La maudite se redressa et pénétra dans la pièce. La petite cellule était plongée dans la pénombre. Tsuki voulut faire demi-tour mais la curiosité fut la plus forte. Elle voulait voir le visage de la nouvelle favorite du Maître.
Son pied nu buta contre un corps. Tsuki baissa la tête et aperçut alors, Mori gisant au sol, telle un pantin désarticulé. La jeune adolescente avait les yeux clos et respirait faiblement. La maudite s'accroupit et posa ses doigts sur le visage pâle, creusé par les larmes. Elle écarta quelques mèches brunes du front fiévreux et scruta avec attention, les traits délicats de la jeune fille. Une sensation brûlante de profonde jalousie envahit le cœur de Tsuki.
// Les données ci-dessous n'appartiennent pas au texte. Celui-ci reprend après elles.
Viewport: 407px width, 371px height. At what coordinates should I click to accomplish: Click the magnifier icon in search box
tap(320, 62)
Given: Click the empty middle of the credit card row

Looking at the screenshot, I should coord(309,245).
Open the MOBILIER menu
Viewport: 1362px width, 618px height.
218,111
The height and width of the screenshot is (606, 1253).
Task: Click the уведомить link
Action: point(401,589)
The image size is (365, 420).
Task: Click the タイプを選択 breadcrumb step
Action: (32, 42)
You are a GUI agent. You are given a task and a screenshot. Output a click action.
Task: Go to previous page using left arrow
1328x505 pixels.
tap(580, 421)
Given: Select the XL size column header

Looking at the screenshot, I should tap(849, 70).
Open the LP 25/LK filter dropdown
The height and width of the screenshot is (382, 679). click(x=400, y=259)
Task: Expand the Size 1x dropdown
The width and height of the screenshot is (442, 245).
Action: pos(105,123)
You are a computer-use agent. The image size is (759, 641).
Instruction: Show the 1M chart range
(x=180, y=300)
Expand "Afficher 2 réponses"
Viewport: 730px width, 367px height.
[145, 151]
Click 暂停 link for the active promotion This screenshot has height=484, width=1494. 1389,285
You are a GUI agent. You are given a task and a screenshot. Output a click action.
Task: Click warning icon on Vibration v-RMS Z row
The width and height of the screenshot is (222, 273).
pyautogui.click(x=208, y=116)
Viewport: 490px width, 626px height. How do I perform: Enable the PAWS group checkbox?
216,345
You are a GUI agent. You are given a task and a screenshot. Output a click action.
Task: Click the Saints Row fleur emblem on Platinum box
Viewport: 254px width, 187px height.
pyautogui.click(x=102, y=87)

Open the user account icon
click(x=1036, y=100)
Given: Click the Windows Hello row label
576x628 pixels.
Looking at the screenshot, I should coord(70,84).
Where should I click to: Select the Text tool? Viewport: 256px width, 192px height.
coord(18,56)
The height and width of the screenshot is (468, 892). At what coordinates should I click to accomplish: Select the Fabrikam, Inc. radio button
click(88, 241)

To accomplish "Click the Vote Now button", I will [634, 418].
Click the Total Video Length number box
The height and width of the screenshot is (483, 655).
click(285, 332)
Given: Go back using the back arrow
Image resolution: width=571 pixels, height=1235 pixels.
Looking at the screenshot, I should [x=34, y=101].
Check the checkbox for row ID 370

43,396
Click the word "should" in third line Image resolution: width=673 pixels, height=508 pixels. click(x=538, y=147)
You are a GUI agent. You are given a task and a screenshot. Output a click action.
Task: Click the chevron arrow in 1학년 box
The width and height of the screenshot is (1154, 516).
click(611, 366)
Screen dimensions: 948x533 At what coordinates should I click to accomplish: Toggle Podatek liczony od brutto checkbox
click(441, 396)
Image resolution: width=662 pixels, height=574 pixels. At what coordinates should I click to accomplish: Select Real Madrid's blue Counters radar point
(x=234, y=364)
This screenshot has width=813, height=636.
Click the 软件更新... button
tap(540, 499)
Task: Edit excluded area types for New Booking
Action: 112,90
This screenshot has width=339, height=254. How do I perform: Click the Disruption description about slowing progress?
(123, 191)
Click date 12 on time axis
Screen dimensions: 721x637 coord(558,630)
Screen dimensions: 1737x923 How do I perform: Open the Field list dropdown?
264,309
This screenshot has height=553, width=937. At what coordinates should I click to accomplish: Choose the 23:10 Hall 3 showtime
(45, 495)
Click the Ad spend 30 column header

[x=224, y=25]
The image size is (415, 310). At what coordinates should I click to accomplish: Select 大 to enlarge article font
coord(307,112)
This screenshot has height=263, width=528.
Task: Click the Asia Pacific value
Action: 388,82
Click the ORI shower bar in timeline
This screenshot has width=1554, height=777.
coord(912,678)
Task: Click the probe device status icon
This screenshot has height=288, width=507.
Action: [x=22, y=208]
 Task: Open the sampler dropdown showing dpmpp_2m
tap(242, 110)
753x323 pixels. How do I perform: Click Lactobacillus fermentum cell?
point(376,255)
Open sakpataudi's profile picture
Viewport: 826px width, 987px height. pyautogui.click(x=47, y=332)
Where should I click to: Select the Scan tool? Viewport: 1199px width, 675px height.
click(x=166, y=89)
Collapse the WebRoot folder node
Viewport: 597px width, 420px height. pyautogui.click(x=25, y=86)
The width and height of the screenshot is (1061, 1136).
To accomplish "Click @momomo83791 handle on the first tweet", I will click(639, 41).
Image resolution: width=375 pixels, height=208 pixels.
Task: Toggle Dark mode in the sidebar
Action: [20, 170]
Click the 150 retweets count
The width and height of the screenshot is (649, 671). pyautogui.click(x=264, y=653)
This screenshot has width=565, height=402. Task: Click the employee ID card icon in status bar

Ainsi, c'était Mori, l'adorable petite Mori, qui avait remplacé Mizu ! Pourquoi Taiyou les aimait-il aussi jolies, aussi parfaites ? Comment elle, Tsuki, pourrait-elle rivaliser avec pareille créature !?
— Tsuki...
Mori enroula ses doigts autour du poignet de sa cousine et tourna vers elle, un visage décomposé. Un faible murmure, presque une prière, jaillit de ses lèvres ensanglantées :
— Aide-moi...
Tsuki s'apprêtait à protester, à assaillir la jeune fille d'insultes, mais elle n'y parvint pas. Les paroles de Kijin lui revinrent en mémoire et là, elle en comprit véritablement le sens. Ce n'était plus Mori qui l'implorait du regard mais elle-même. Comme Mori, comme Aisu et les autres. Elle leur ressemblait, liée par la même souffrance endurée à cause de ce Maître odieux et détestable, abusant de son pouvoir pour assouvir ses instincts les plus vils.
Mori ne parvenait à discerner les pensées traversant le sombre regard de son parent. Elle connaissait Tsuki. Pourquoi avait-il fallu que ce soit lui, qui la découvre !? Plus que le retour de Taiyou, ce que la jeune fille craignait à présent, était les humiliations que son cousin n'allait sans doute par tarder à lui infliger.
À sa grande surprise, Tsuki ne fit rien. L'adolescente prit sa cousine dans ses bras et l'attira contre elle. Les deux jeunes maudites restèrent ainsi enlacées, unies dans la peine et la douleur.